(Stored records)
*** Block opens ***

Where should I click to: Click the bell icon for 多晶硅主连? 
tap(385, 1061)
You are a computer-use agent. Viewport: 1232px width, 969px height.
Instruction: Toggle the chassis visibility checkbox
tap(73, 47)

*** Block closes ***

● **ABOUT THIS TASK**:
Each record should be transcribed exactly as it was written.

● **EXERCISE ANSWER**:
Where should I click to: Click the bell icon for 多晶硅主连? 
tap(385, 1061)
You are a computer-use agent. Viewport: 1232px width, 969px height.
Instruction: Toggle the chassis visibility checkbox
tap(73, 47)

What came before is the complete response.